Shanghai moves like a city that has not decided whether it is finished yet. The Bund is all colonial stone and river fog in the morning; the towers across the water are all glass and light after dark. In between is the French Concession — plane trees lining the sidewalks, a lane house converted to a coffee shop, the smell of rain on stone. You will eat something here that you cannot explain precisely and will think about for weeks afterward.
The classical gardens of Suzhou were designed to produce a specific feeling: the sense that you have stepped sideways into a different relationship with time. Water moves through them slowly. The framing of rocks and plants through windows is deliberate — each view is composed. Outside the gardens, the canal streets are narrow and wet-stone and still residential. Old women hang laundry over the water. The canal is working infrastructure, not scenery.

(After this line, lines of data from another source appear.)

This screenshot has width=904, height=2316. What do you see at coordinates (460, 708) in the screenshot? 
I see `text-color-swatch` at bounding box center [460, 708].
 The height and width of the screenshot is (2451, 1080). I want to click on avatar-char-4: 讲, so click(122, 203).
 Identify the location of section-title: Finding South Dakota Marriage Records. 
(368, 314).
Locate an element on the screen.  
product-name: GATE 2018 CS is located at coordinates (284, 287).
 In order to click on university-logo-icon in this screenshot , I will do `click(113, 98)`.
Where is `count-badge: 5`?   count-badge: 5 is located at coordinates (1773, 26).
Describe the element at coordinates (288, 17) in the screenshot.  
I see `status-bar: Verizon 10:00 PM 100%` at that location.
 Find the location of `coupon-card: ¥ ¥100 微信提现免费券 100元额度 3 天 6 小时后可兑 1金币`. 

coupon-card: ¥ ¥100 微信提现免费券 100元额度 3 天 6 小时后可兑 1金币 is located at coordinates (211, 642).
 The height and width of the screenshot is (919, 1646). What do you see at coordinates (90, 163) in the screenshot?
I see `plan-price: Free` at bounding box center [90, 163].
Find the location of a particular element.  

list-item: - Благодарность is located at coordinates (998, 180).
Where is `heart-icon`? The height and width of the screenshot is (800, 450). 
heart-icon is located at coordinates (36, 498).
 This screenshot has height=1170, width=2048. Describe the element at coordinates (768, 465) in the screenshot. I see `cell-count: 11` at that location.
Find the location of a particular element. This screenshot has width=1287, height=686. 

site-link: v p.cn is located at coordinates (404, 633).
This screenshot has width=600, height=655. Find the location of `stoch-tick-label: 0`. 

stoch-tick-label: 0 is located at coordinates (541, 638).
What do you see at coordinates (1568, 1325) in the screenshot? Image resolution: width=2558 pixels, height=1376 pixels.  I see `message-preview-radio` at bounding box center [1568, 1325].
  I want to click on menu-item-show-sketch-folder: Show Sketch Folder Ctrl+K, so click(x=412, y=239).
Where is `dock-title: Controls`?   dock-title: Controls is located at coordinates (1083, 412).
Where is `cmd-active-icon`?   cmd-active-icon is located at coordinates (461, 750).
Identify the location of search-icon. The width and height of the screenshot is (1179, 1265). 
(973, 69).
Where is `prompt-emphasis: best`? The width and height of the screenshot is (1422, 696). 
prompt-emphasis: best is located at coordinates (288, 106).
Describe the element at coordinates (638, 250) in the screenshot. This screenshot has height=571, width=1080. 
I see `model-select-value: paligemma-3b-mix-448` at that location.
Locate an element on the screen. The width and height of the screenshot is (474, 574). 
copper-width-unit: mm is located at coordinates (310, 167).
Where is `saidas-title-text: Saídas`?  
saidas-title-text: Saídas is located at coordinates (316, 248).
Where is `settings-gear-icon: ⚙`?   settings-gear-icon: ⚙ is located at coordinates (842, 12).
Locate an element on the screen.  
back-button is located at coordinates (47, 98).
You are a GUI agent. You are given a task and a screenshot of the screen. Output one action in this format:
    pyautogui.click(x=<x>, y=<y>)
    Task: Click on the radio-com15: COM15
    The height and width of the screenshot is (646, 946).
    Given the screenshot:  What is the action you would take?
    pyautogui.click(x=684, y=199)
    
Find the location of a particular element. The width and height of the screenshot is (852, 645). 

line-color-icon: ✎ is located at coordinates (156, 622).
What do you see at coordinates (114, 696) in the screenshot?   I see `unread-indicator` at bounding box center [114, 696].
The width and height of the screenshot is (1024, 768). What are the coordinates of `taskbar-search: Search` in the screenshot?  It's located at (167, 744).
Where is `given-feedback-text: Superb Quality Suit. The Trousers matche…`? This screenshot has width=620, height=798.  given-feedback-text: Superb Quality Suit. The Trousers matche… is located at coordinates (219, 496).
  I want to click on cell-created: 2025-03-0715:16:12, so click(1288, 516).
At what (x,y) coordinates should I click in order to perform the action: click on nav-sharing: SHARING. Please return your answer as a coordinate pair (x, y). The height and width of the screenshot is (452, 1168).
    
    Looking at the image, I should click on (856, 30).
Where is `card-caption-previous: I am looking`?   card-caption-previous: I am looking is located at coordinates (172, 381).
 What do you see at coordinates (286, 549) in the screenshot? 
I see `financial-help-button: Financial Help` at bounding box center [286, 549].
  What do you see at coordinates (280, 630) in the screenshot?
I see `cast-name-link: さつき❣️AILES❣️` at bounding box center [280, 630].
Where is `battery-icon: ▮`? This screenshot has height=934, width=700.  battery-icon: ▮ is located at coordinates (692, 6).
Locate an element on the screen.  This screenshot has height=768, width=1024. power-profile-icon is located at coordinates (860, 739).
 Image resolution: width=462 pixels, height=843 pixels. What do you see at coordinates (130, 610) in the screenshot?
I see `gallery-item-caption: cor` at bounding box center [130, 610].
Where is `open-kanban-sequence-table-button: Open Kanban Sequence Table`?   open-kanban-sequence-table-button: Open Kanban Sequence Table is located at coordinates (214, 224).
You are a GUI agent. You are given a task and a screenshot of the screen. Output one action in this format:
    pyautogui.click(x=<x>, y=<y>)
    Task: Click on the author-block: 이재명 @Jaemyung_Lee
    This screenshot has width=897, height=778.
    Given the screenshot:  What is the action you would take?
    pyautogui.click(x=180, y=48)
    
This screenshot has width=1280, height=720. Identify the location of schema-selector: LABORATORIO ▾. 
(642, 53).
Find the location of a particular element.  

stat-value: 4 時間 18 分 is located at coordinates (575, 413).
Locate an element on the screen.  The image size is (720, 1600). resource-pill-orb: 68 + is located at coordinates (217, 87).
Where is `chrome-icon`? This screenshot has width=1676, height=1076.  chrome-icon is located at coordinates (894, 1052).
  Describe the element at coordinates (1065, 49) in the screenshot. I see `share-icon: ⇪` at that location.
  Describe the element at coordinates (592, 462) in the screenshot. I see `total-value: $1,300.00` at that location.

West Lake is better at dawn than at any other time — before the tour boats, when the mist is still on the water and the Su Causeway is quiet enough that you can hear the birds. The tea fields above the city are a different kind of quiet: geometric and green and smelling of fresh leaf. In the afternoon the light on the lake is gold. The Song dynasty poets wrote about this and were not exaggerating.
Beijing is a city that knows it is the capital. The scale is intentional — the long avenues, the monumental squares, the Forbidden City which is large enough that you cannot see across it. But what stays with you is the hutongs: the lanes behind the drum tower where old Beijing still exists at the pace it always had, where the smell of coal smoke mixes with cooking and someone's radio is playing Peking opera from a window two floors up.